Sunday, May 18, 2003

To be successful, a miniseries must tell a cohesive story. In tonight's first part of CBS's four-hour "Hitler: The Rise of Evil," the program plays more like a series of vignettes than a complete story. On-screen titles - "Vienna, 1905" - appear frequently as the story jumps from year to year as Hitler's rise and inevitable goosestep into infamy accelerates. It's like a Cliff's Notes of Hitler history.

TV Review
"Hitler: The Rise of Evil"
When: 9 tonight and Tuesday on CBS.
Starring: Robert Carlyle, Juliana Margulies, Matthew Modine, Liev Schreiber.

But even in these short successive scenes, writers John Pielmeier and G. Ross Parker and director Christian Duguay ("Joan of Arc") establish the film's primary characters.

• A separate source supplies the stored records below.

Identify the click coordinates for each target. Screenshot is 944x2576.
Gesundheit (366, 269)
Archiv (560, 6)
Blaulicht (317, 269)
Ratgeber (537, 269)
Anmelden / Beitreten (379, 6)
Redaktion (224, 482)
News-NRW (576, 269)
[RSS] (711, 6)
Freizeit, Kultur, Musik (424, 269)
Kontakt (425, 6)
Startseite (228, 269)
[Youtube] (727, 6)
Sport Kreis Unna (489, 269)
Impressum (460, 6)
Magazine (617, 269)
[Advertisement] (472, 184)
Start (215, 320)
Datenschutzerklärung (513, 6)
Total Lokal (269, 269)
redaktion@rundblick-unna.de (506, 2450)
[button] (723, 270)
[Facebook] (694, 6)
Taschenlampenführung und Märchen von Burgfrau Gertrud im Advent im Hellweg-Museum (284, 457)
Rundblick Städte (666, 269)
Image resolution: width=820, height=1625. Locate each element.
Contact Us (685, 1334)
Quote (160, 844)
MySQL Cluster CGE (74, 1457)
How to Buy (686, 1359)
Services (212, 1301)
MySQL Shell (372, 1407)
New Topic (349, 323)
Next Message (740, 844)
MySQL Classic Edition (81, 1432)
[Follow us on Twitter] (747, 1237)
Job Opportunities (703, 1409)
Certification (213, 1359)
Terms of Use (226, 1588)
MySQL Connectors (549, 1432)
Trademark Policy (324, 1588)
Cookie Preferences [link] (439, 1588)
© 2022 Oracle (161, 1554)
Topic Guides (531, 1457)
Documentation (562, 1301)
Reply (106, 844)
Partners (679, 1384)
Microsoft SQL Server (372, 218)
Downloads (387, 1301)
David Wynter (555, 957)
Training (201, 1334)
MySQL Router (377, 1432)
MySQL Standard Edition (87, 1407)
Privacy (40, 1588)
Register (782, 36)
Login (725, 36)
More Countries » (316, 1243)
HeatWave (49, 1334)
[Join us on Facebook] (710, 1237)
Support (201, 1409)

The development is sufficient to give the miniseries more heft in its concluding two hours Tuesday.

"Rise of Evil" ultimately turns out to be a better-than-average miniseries, even if it's not the story CBS originally planned to tell.

When it was announced, "Rise of Evil" was to be based on "Hitler: 1889-1936 Hubris," a biography by Ian Kershaw about Hitler's early life and the conditions in Germany that allowed his Nazi party to gain power.

Some anti-defamation groups, concerned about any portrayal of Hitler that could be perceived as sympathetic, protested CBS's plan. Perhaps as a result of that, or of the usual TV development process, the miniseries skimps on Hitler's childhood - brief glimpses are seen during the opening credits tonight - and concentrates on his adult life from 1920-34.

Though concern about sympathetic portrayals of Hitler are understandable, a fictionalized account chronicling how he grew from an innocent child to a monstrous mass murderer would be interesting. "Rise of Evil" pins his hatred of Jews, at least in part, on criticism of his art by a Jewish instructor when Hitler was a teenager. Surely there was more to it than that.

With "Rise of Evil," no one need worry about a sympathetic portrayal of the miniseries' lead character. Indeed, the Anti-Defamation League was expected to release a statement of praise for the miniseries. Hitler is depicted as a rageaholic screamer, a petty control freak with a paranoid streak.

Hitler idealizes his teenage niece Geli (Jena Malone), and the film suggests he may have sexually abused her. He definitely locks her in a gilded cage. Later, Hitler takes up with Eva Braun (Zoe Telford) and treats her in a similar fashion.

As Hitler, British actor Robert Carlyle turns in a riveting, spitting nails performance. Carlyle's Hitler is so unwavering in his beliefs, so cocksure, it's less difficult to understand how so many followed such a little man.

In addition to chronicling Hitler's rise, the film follows other characters in his orbit, including publisher Ernst Hanfstaengl (Liev Schreiber) and his wife, Helene (Juliana Margulies); journalist Fritz Gerlich (Matthew Modine); and the head of the SA storm troopers, Ernst Rohm (Peter Stormare).

Stockard Channing appears in the briefest of flashbacks as Hitler's mother, and Peter O'Toole has a few scenes as Germany's President Hindenburg.

Though I'd rarely encourage filmmakers to add exposition, "Rise to Evil" would benefit from a few lines of dialogue that explain Germany's government structure of the era. Some effort is made to explain how politics played in the late '20s and early '30s, but an American audience could benefit from greater clarity on this front.

The political landscape and economic conditions that allowed Hitler to gain power are depicted to a degree, but even in a four-hour mini-series, there's not enough time to delve into this in much depth.

A second controversy surrounding "Rise of Evil" came to light a few weeks ago, when, in a TV Guide interview, executive producer Ed Gernon compared fear in Germany before the rise of Hitler to fear in the United States after 9/11.

The New York Post implied Gernon was comparing President Bush to Hitler, a stretch on the part of the Post, but perhaps not a leap. The film does contain a few unsettling scenes that echo the current climate, including the arrest of the journalist Gerlich. The Nazis say he is in protective custody, but they refuse to charge him with any crime (shades of prisoners at Guantanamo after 9/11).

After the burning of the Reichstag - essentially Germany's Capitol building - Hitler, now Germany's chancellor, demands concessions to civil liberties from Hindenburg.

"A national monument has been destroyed, our democracy is under attack," Hitler says. "If we're to wage war on these foreign invaders, certain civil rights must be suspended."

That scene, no doubt, will fan the fears of some in present-day America. Others will recognize it's a scene set in another time and another place that's only superficially analogous to current events.

Regardless of its politics, "Rise of Evil" moves at a propulsive pace, particularly in its second night. It doesn't offer a detailed history lesson, but in broad strokes it gives an engrossing view of the big picture.